On Friday, about 70 people – poets, artists, activists, family, and friends – filled the hall of Poetry Ireland for the evening’s dual celebration. (Wordsmith Elaine Cosgrove’s new collection, Transmissions, was launched the same night.)
Fornoff is “way ahead of the curve”, said poet Colm Keegan, in an introductory speech.
He praises, in particular, her poem “The Opposite of a Thank You”, which describes a nauseating interaction she had with a well-connected Dublin writer, who offered her a book deal in exchange for sexual favours.
Keegan says the piece facilitated a much-needed discussion in Dublin’s literary and publishing world.
As she takes to stage, Fornoff has a request for the crowd. Her aunt has been unable to travel to Ireland for the event due to illness, so she asks that everyone in the room shout hello as she films it for her. “Hi Susan!” the room yells towards her phone.
She thanks the crowd, then reads a poem for another family member who isn’t present, her father, a former skydiving instructor.
“We all watch our fathers fall to earth. They become less tall.
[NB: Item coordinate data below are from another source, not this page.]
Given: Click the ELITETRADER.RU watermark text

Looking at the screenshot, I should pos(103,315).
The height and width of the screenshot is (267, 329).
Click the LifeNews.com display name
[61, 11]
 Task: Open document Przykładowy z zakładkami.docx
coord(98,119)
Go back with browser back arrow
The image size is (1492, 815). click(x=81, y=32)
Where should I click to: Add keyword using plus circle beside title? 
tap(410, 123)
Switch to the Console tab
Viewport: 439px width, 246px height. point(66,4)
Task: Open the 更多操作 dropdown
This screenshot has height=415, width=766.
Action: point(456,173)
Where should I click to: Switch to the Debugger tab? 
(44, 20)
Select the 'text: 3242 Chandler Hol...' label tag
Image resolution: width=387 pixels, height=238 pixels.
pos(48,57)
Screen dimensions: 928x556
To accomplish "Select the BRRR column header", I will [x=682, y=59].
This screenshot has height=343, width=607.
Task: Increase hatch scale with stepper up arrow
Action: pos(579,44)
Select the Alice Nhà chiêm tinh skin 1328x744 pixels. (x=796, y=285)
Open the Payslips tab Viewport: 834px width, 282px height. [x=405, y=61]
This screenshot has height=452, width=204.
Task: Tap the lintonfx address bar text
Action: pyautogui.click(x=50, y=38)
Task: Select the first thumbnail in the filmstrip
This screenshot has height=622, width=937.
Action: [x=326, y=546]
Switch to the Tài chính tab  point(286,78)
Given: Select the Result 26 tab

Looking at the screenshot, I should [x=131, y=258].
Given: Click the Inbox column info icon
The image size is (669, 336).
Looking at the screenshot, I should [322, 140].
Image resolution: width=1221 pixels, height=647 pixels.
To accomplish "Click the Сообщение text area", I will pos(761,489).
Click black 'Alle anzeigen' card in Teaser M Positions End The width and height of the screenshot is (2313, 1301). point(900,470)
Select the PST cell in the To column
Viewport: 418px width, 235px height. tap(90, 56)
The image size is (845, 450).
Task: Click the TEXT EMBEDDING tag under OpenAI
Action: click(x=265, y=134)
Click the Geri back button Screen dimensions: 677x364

No longer know it all. 5’10” and fallible, thinks I don’t call enough – but he’s still the man who flew.”
The poetry in Hymn to the Reckless oscillates between the personal and the political, while simultaneously demonstrating the author’s ability to capture the intricacies of narratives and identities radically distinct from her own.
“He can be forgiven for refusing to elaborate the infernos of his daily grind, for keeping his witness to himself,” Fornoff writes in “The Fireman”, a piece concerned with the vicissitudes of life working a perilous occupation. “Life at its fragile cracking; a language in ashes, remedy too often too late.”
In “When Your Country Is a Weapon”, a lament about the election of Trump, Fornoff offers a moving account of witnessing a rightward shift in her home country from afar.
“What do you do when something ugly unfurls? When your country is a weapon that chops at the world? What do you do when a bully knows he’s been chosen? And your heart is a weapon that throbs at the words.”
A palpable sense of empathy leaps from the 84 pages of Fornoff’s debut, grabbing the reader and inviting them to gorge on rich descriptions of both her own, and other people’s experiences.
Or, as Keegan puts it: “She has the skill and the guts to write that way.”